● GIVEN TEXT:
=====

Save Subset of MongoDB Collection to Another Collection - mongodb

I have a set like so
{date: 20120101}
{date: 20120103}
{date: 20120104}
{date: 20120005}
{date: 20120105}
How do I save a subset of those documents with the date '20120105' to another collection?
i.e db.subset.save(db.full_set.find({date: "20120105"}));

I would advise using the aggregation framework:
db.full_set.aggregate([ { $match: { date: "20120105" } }, { $out: "subset" } ])
It works about 100 times faster than forEach at least in my case. This is because the entire aggregation pipeline runs in the mongod process, whereas a solution based on find() and insert() has to send all of the documents from the server to the client and then back. This has a performance penalty, even if the server and client are on the same machine.

Here's the shell version:
db.full_set.find({date:"20120105"}).forEach(function(doc){
db.subset.insert(doc);
});
Note: As of MongoDB 2.6, the aggregation framework makes it possible to do this faster; see melan's answer for details.

=====

● INSTRUCTION: Can you pick up the thread on copying a MongoDB subset into another collection and carry it on from its last line? The data after this point has no connection to the MongoDB thread.

=====

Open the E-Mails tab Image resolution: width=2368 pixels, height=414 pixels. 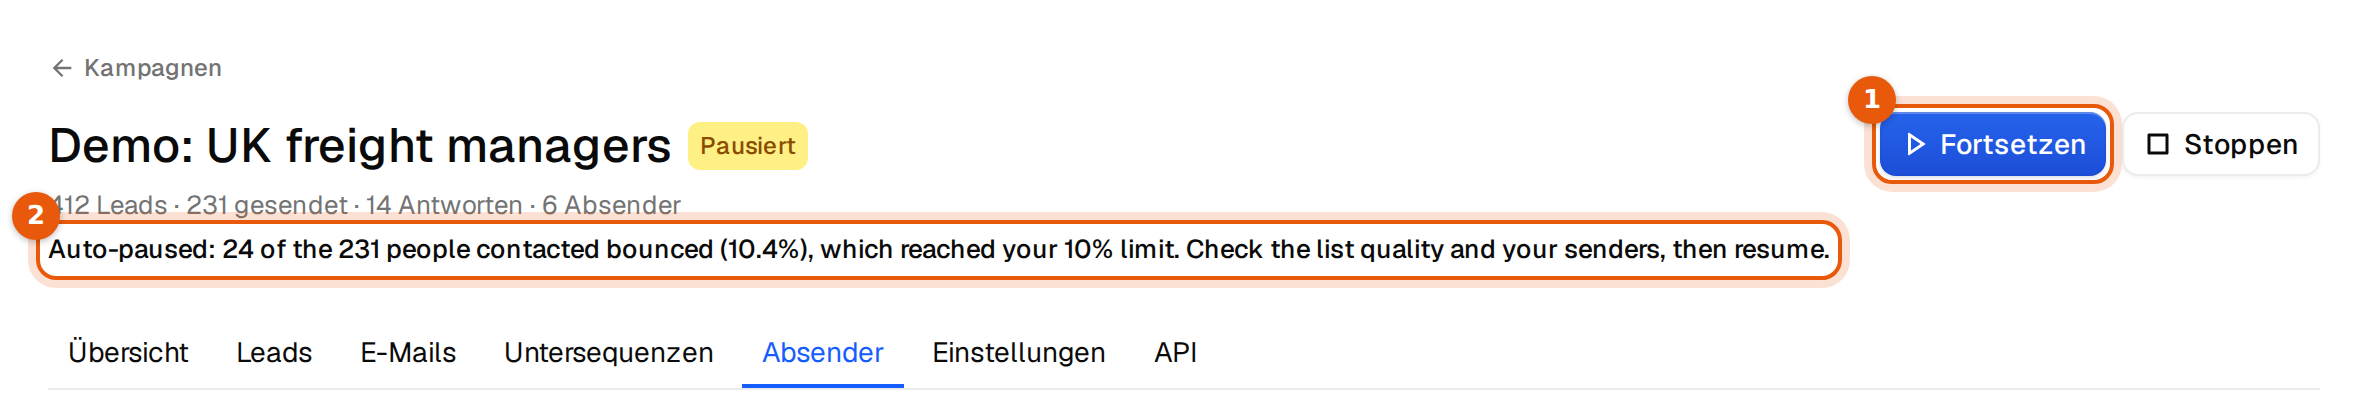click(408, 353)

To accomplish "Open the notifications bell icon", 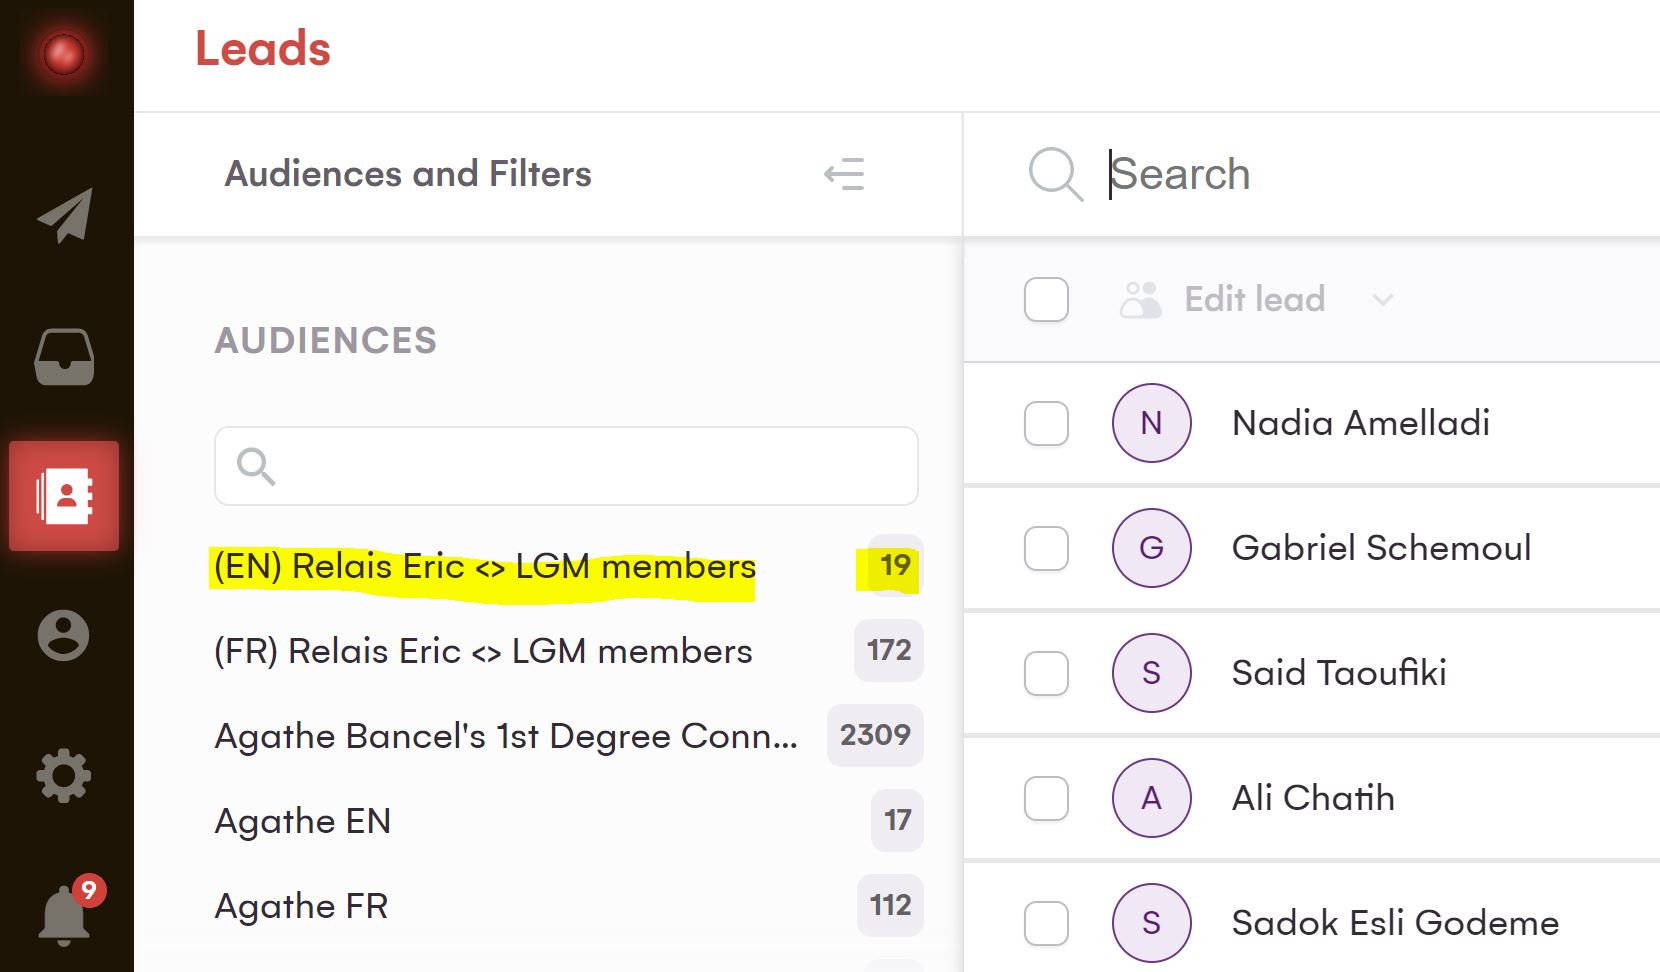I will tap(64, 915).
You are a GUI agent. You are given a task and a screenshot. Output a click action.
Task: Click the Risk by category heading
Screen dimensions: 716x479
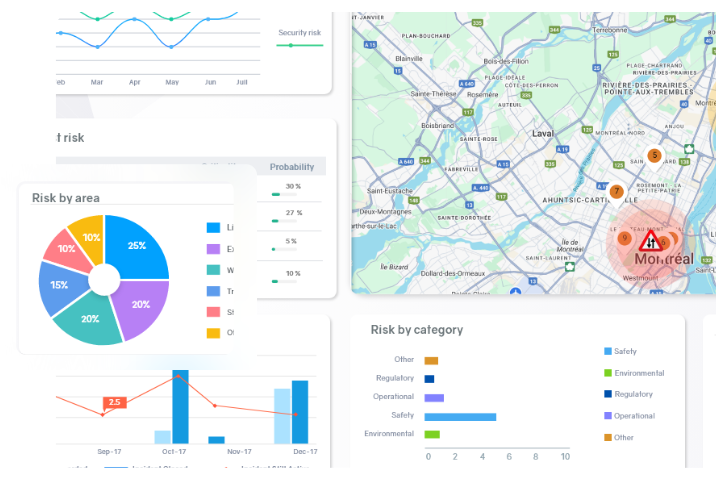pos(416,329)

=====

● OUTPUT OF THE TASK:
Actually, there is an equivalent of SQL's insert into ... select from in MongoDB. First, you convert multiple documents into an array of documents; then you insert the array into the target collection
db.subset.insert(db.full_set.find({date:"20120105"}).toArray())

The most general solution is this:
Make use of the aggregation (answer given by #melan):
db.full_set.aggregate({$match:{your query here...}},{$out:"sample"})
db.sample.copyTo("subset")
This works even when there are documents in "subset" before the operation and you want to preserve those "old" documents and just insert a new subset into it.
Care must be taken, because the copyTo() command replaces the documents with the same _id.

There's no direct equivalent of SQL's insert into ... select from ....
You have to take care of it yourself. Fetch documents of interest and save them to another collection.
You can do it in the shell, but I'd use a small external script in Ruby. Something like this:
require 'mongo'
db = Mongo::Connection.new.db('mydb')
source = db.collection('source_collection')
target = db.collection('target_collection')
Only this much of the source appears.